Figure 2a shows femtosecond laser induced membrane potential hyperpolarization of HeLa cells for irradiation focused in the cellular cytoplasm, with an average power of 60 mW and an exposure time of 8 ms. From 21 data sets, the pre-irradiation average resting membrane potential was −12.1 mV with a standard deviation of 6.0. Following laser irradiation, the membrane potential of HeLa cell exhibited rapid hyperpolarization. Almost all cells (18 out of 21) showed an apparently saturated and stable hyperpolarization at around −74.9 mV shown in Fig. 2b. Hyperpolarization duration was between several seconds to several hundred seconds, with a subsequent gradual return to the initial resting potential. The variation in the period between laser irradiation and the return to the initial resting potential is shown in Fig. 2c. We also measured the hyperpolarization dependence on laser power and examined the effects of multiple exposures. Cells are first irradiated by a single 8 ms exposure and where no response was observed, the exposure was repeated up to ten times at intervals of 5 s. From this data, we could extract the single vs. multiple exposure power dependence, as shown in Fig. 2d, where each data points on the graph shows the hyperpolarization response of 5 independent cells. The onset of laser-induced membrane potential hyperpolarization can be seen to occur at around 30 mW of laser power.
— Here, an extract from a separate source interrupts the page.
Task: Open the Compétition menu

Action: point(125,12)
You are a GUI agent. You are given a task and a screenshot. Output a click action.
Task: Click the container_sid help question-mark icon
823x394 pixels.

The behaviour and onset of the hyperpolarization power dependence is very similar to that of laser induced Ca2+ wave generation, which is included on the graph for comparison.

Fig. 2
figure 2

a Femtosecond laser induced membrane potential hyperpolarization of HeLa cells following laser irradiation of cellular cytoplasm. b Hyperpolarization depth dependence on laser power. c Recovery time dependence on laser power. We defined the recovery time as the period of time from the laser irradiation to the time when the membrane potential recovered to within ±5% of the initial resting potential. d Hyperpolarizability probability dependence on laser power and, for comparison, the Ca2+ wave generation probability dependence on laser power (Iwanaga et al. 2006)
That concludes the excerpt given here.